Browne’s team decamped from Dublin to be close to the National Ploughing Championships, so of course the broadcast focuses on farming and rural life. A gloomy, hollow-sounding hotel function room serves as a studio.

The audience of 25 or so soon have that soul-sapped look of an A&E waiting room at 4am. They don’t get to contribute much, though two men sitting behind Browne attract attention without speaking. One sports a tweed hat festooned with badges and a dashingly eccentric Tricolour cravat; the other is dressed as Elvis.

Browne sits at a high round table on the dance floor. There are four panellists: politicians Éamon Ó Cuív (Fianna Fáil) and Michael McNamara (Labour), and two farming folk who don’t get much of a look in.

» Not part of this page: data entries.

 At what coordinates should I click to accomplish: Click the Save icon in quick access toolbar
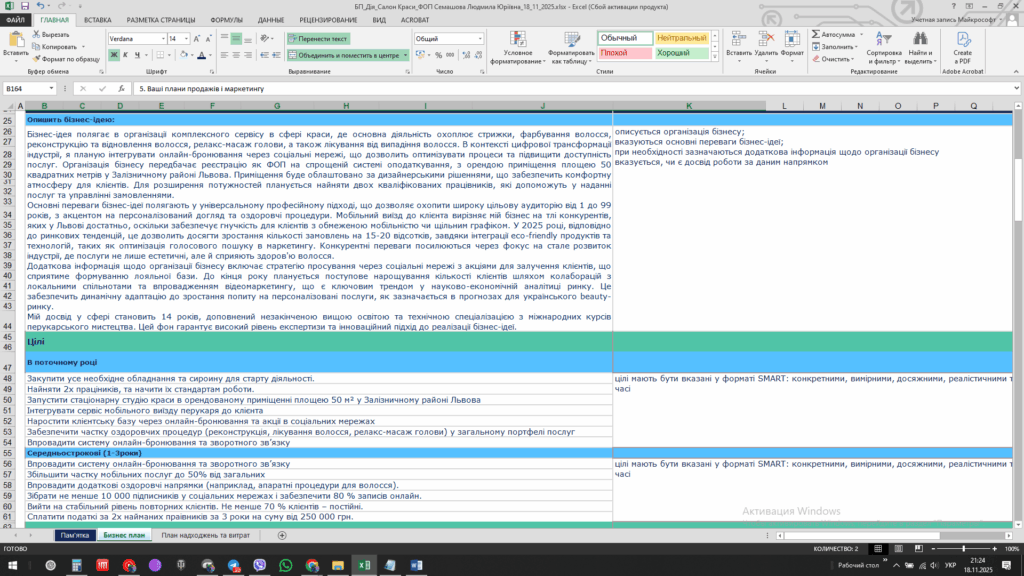coord(23,6)
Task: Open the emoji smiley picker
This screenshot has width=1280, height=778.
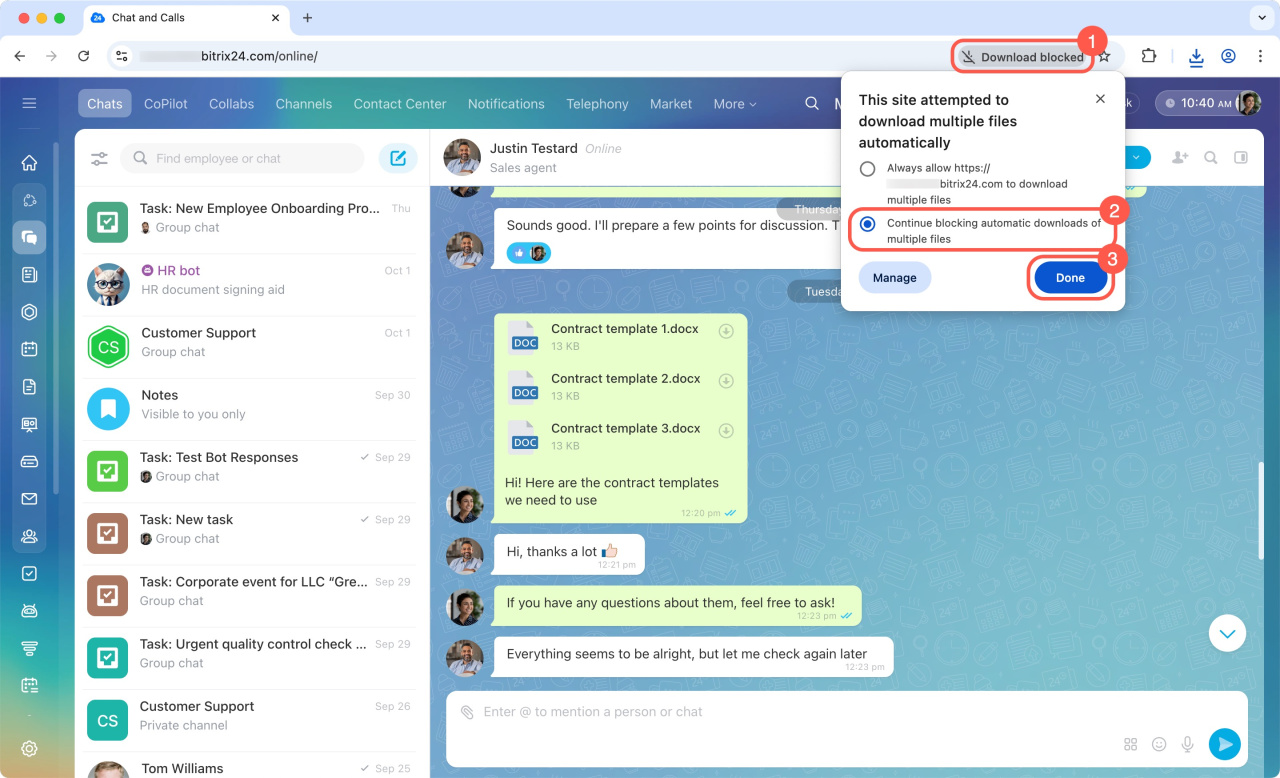Action: (1159, 744)
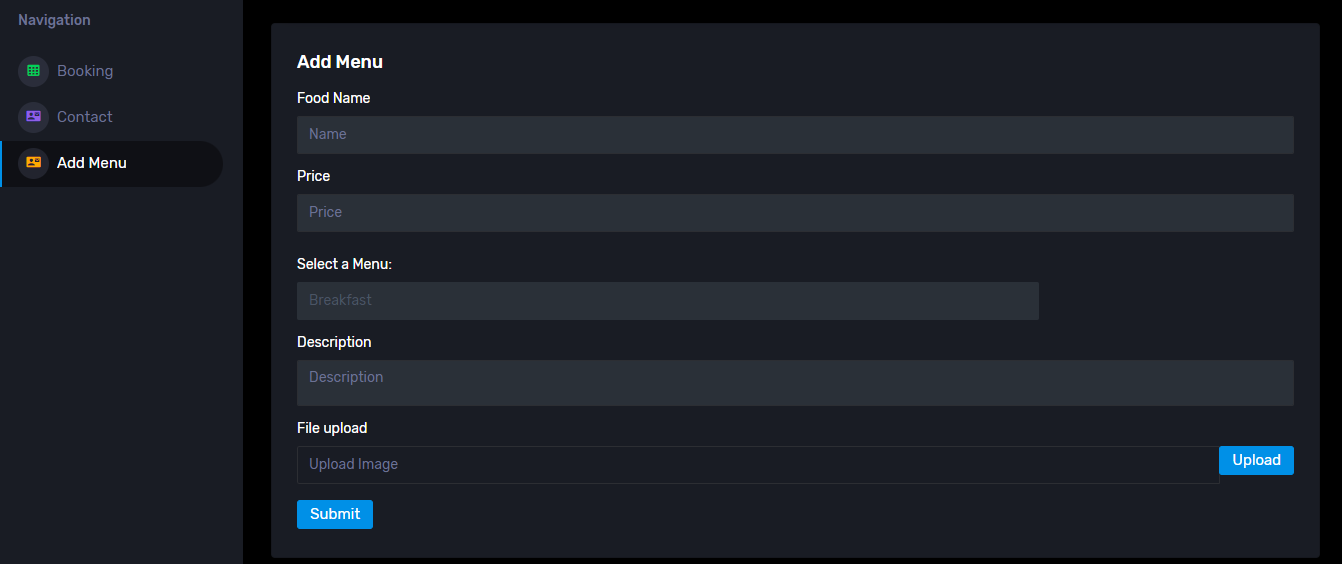Click the "Add Menu" card heading
1342x564 pixels.
tap(340, 62)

In his own distinctive way, Browne tees up an agricultural/current affairs-related question: “Putting one of his private parts into the mouth of a dead pig!” (One? Does Browne know something about David Cameron). “That would never have happened to a Fianna Fáil leader.”

“Never,” agrees Ó Cuív gamely.

“Did you ever put your private part into the mouth of a dead pig?” Browne then asks McNamara.

“How do you expect me to respond to that,” answers the Clare TD with the look of a politician revising his media policy. Television offer vital electoral visibility, but sometimes the price is just too high.

After some discussion on country living and related matters, apropos of nothing Browne gets on to what he’s clearly been itching to talk about all night and embarks on a lengthy diatribe about the Fennelly Commission. It’s a real grandstanding performance, but really boring television. The audience look blank. The politicians refuse to engage because they came to talk farming. Browne sighs many times.

Then there’s a “hands up who wants to repeal the Eighth Amendment”. Elvis votes for change.

Ones to watch Wexford thriller, west Cork location

The new four-part Irish drama Clean Break (RTÉ One, Sunday) centres on a tiger kidnapping in a small town that may or may not be Wexford (it’s written by Wexford playwright Billy Roche). A used car salesman and single dad (Adam Fergus, right) is in deep debt. His solution is to put together a gang to kidnap the wife and child of his smug bank manager for ransom. What could possibly go wrong?

In Hollywood in Éirinn (TG4, Sunday), actor Denis Conway looks at what happened in local communities when international film-makers rumble into town. For the first in the four-part series, Conway heads to west Cork and the Gaelacht village of Cúil Aodha, which was taken over by director Ken Loach for The Wind That Shakes the Barley in the summer of 2005.